(Items from a dataset)
....................

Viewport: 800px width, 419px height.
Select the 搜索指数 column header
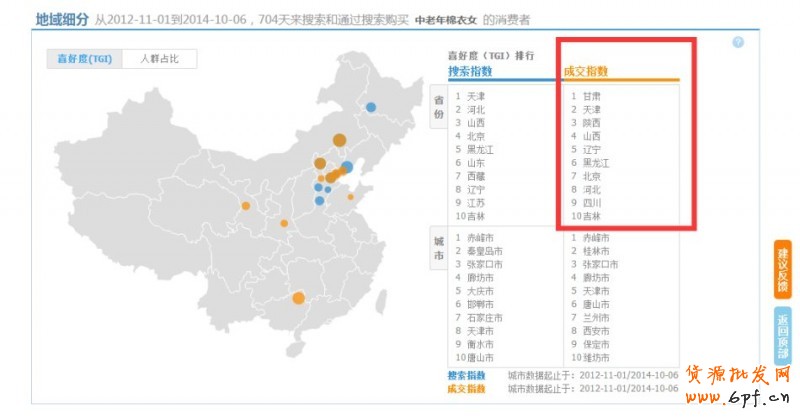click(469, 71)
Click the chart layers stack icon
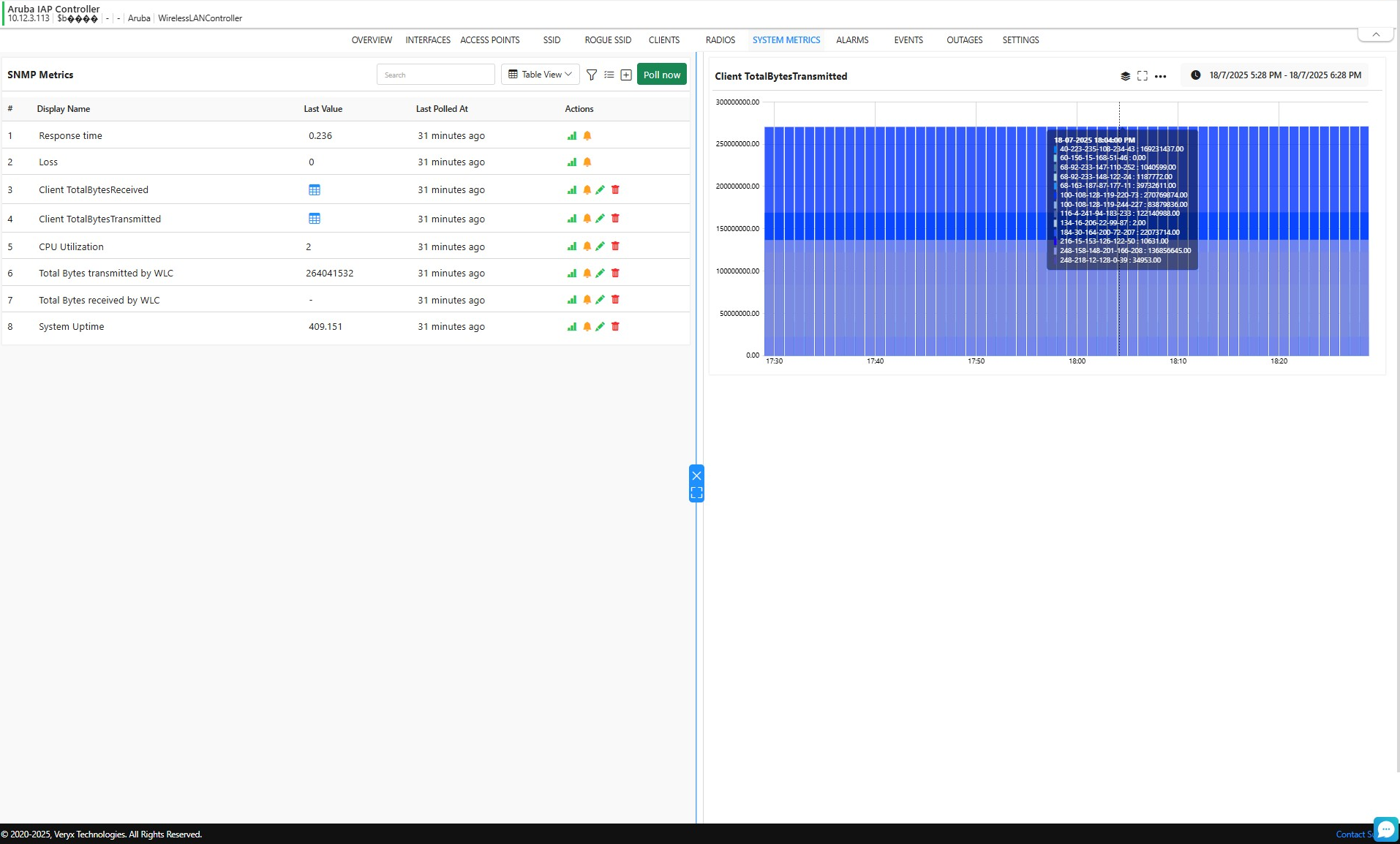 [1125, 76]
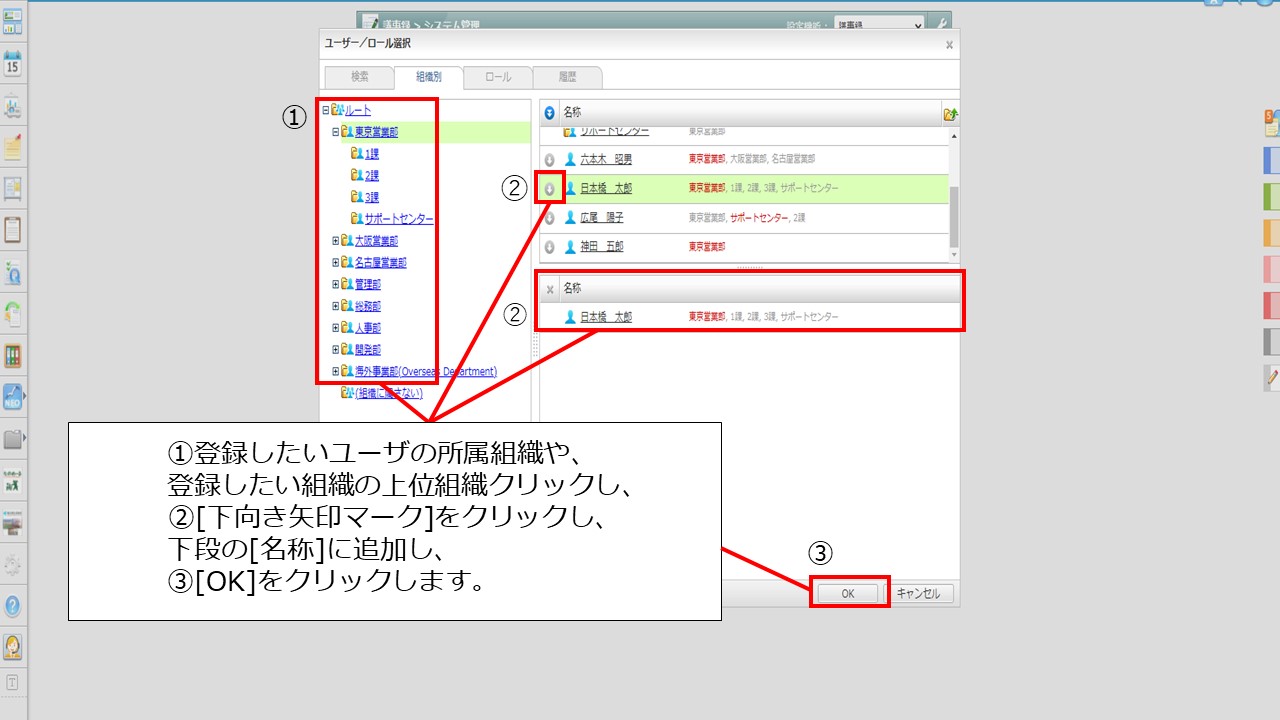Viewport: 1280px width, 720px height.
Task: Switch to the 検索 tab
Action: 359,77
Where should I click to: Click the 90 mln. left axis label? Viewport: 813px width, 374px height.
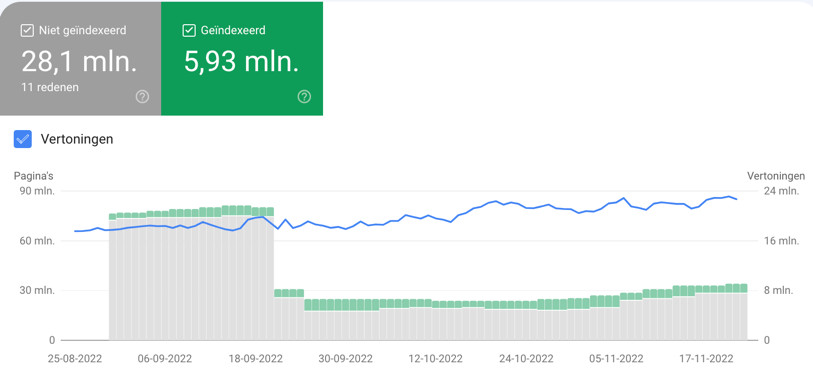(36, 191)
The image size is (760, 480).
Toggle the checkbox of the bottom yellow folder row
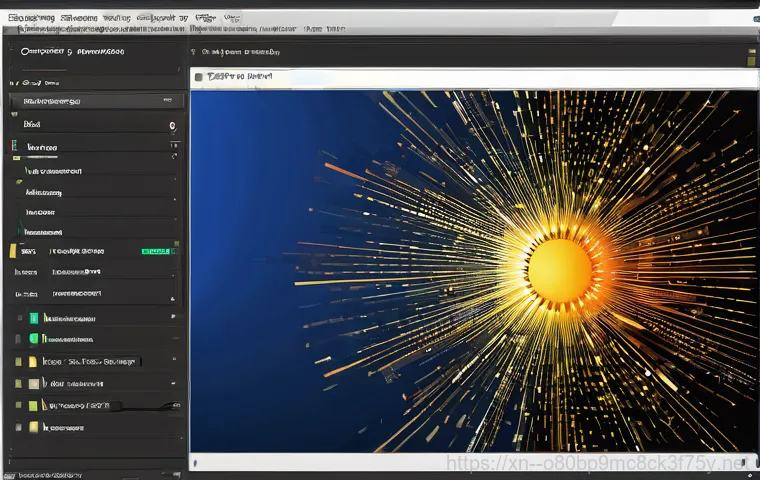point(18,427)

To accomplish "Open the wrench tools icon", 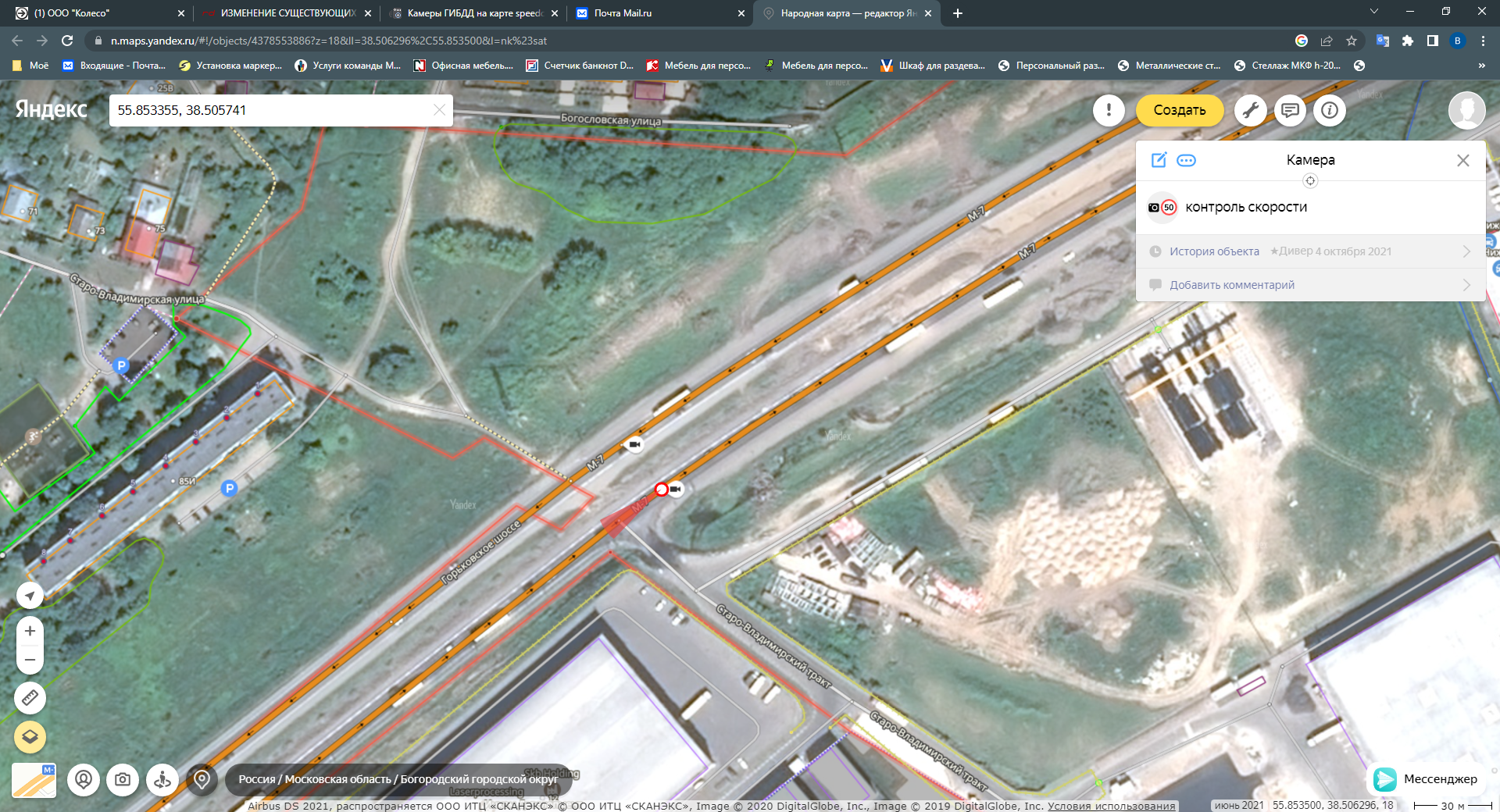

....................

Restate the data above verbatim, skipping every image.

Viewport: 800px width, 419px height.
Select the 搜索指数 column header
click(469, 71)
Click the chart layers stack icon
 [1125, 76]
Viewport: 1280px width, 720px height.
Task: Switch to the 検索 tab
Action: 359,77
Where should I click to: Click the 90 mln. left axis label? Viewport: 813px width, 374px height.
(36, 191)
The image size is (760, 480).
Toggle the checkbox of the bottom yellow folder row
point(18,427)

To accomplish "Open the wrench tools icon", 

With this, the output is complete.